The Thiin-Mah Warriyangka Tharrkari Jiwarli people have had their native title status formally recognised by the Federal Court.
Submitted in 2016, the combined claim covers a determination area of 6,804km² within the shires of Carnarvon, Ashburton and Upper Gascoyne.
The area has a distinct spiritual significance to the group, especially areas that include bodies of water.
This country hosts the water serpent, thalu places, meeting and ritual places, and Indigenous elders’ burial sites.
“Today means everything—Ngurra—Country. It’s been a good journey with the people, we have walked together, and will continue to walk together every step of the way—to see a different world, to see a different future. This is for the past and the present, this is for the children,” said Traditional Owner Ben Roberts.

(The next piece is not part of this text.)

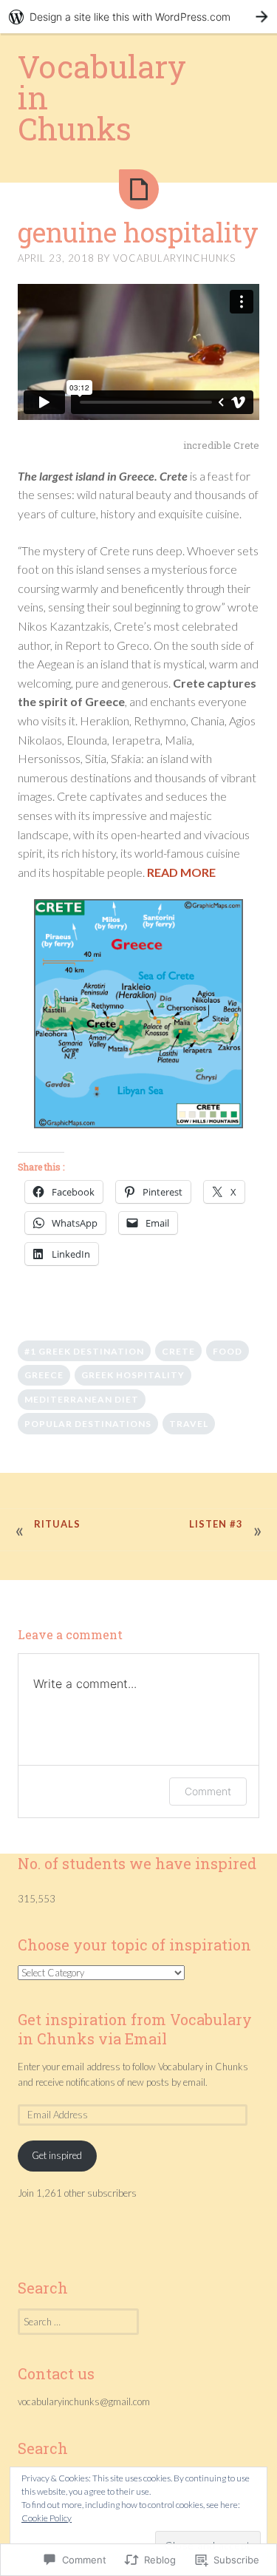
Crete (178, 1351)
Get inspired (57, 2155)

For thousands of years the Traditional Owners have maintained their connection to land, waters and ancestors on country and have continued to pass down law and culture through each generation.
Hunting is a traditional custom many Thiin-Mah Warriyangka Tharrkari Jiwarli people still participate in.
It allows people to be on country and pass on valuable knowledge to younger generations about how to look after country resources into the future.
Traditional Owner Herbert Eagles said they can now look forward to a future where they create a legacy for their children and their children’s children.
“We stand on the shoulders of our ancestors, and I know that they would be proud that our connection to country has been honoured today by the Federal Court,” Mr Eagles said.
Yamatji Marlpa Aboriginal Corporation CEO Simon Hawkins congratulated the Thiin-Mah Warriyangka Tharrkari Jiwarli people on collaborating for native title.
“I am reminded today of an analogy I heard from a Traditional Owner, that a single twig is easy to snap, but many sticks bundled together are hard to break. Together you are strong. Your success today comes from the hard work and dedication of your working group,” Mr Hawkins said.
Mr Hawkins said he is looking forward to working with the Thinn-Mah Warriyangka Tharrkari Jiwarli people in future.